7:00pm everyone's off to the bedroom to watch tv and Charles runs riot before he passes out for bed at approx 8:30pm

Btw thats weekdays saturdays are chilling or cleaning and sundays are 9:00am obedience training and going down to watch the boyfriend play football (can take Charles now he has all his needles) 



Sent from Petguide.com Free App


----------



## LadyB (Mar 7, 2013)

I work from home and our dog has a sensitive digestive system so her eating schedule is a little complicated... this is what it looks like if the weather is above 40 degrees. If it's colder the walks are shorter and there are more play sessions inside.

4 or 5 I'm awake
6:30 she's up and out of crate
6:45-7:00 half of her breakfast (if she doesn't eat something before we go out, she'll puke)
7:00 walk (45-60 mins)
8:00 the other half of her breakfast
8-11:45 at least one play session, the rest of the time she snoozes inside or outside her crate as she will
11:45 1/2 of her lunch
noon walk (30-90 mins)
1:00 1/2 of her lunch
After lunch, sometimes she'll get crated if I go out in the afternoon. Anywhere between 20 minutes and five hours. I'll try to do a little training/playing in here as well.
4:45 1/2 dinner
5:00 walk (45-90 mins)
6:30 1/2 dinner
play session, snoozing on couch or in crate
8:45 last pee break (she never wants to go out for this one)
9:00 to bed in her crate


----------



## elrohwen (Nov 10, 2011)

DH and I lead a pretty structured life, so our schedule doesn't vary much.

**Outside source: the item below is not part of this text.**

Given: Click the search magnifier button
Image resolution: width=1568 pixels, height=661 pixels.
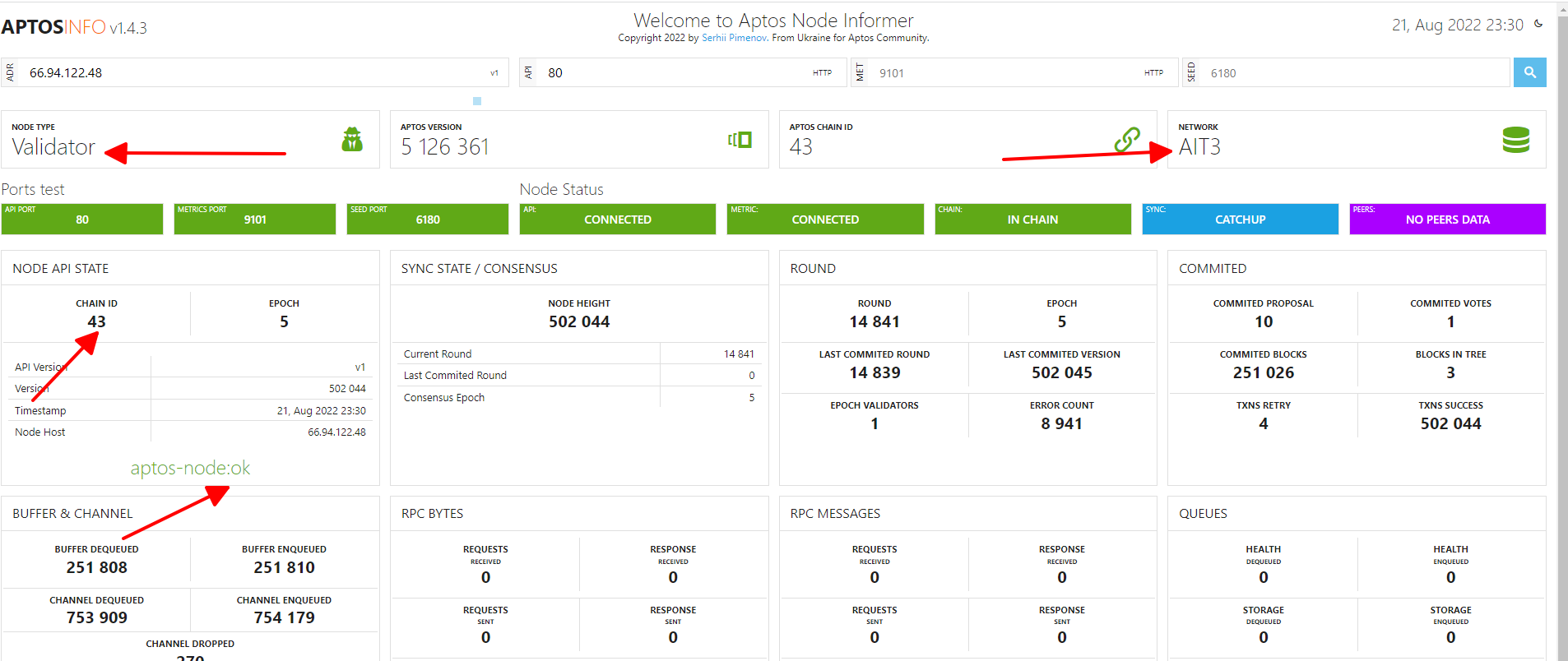Looking at the screenshot, I should pos(1529,72).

6:15 - wake up, DH takes the dog out to potty and gives him breakfast; goes for a 15min walk
7:00 - I come downstairs and get some snuggle time on the couch while DH showers and gets ready
8:00 - both leave for work, dog goes in his crate
12:00 - I come home for lunch, let the dog out, feed him, we hang out while I eat lunch
12:40 - back to work, dog goes in his crate
5:00 - home from work, dog eats dinner and we go for ~1 hour walk with some fetch or flirt pole usually
6:00 until bedtime - hang around with the pup watching tv, making dinner, etc
10:00 - outside to potty and then bedtime

On Mondays and Tuesdays we typically have training classes in the evening. On Wednesday evening DH and I go out with friends, so Watson has to be in his crate most of the evening. On the weekends we're around most of the day so there's more play time and longer walks. I squeeze in some training sessions during the day, typically before work, during lunch, or later in the evening.


----------



## SDRRanger (May 2, 2013)

My schedule is dependent on weather and what shift I am on at work. Generally it goes:

520am: BF gets up to get ready for work, Ranger jumps on bed to sleep with me until I get up (he used to go out for potty with the bf and get fed his breakfast, but he decided sleeping with mum is better). 
Sometime after 7:30 but before 9: potty and then breakfast. If I work later, we play outside or go for a walk or the dog park. 
15 minutes before work: Into crate with kong, chew, scattered biscuit, etc. 
If BF isn't sailing he gets out of his crate at 430 for potty, supper, and lounging until I get home. Otherwise he waits until I am home and he gets out then. I have a friend who comes and walks him during the day for a break if he'll be locked up for a long time (generally if I work 11-7 she comes and gets him at 4 and I pick him up from her when I am done). 
Evenings are either going to the dog park, for a long walk, to a friend's to hang out and training. 
Last time out is dependent on when I am going to sleep, which can be anywhere from 10pm -1am.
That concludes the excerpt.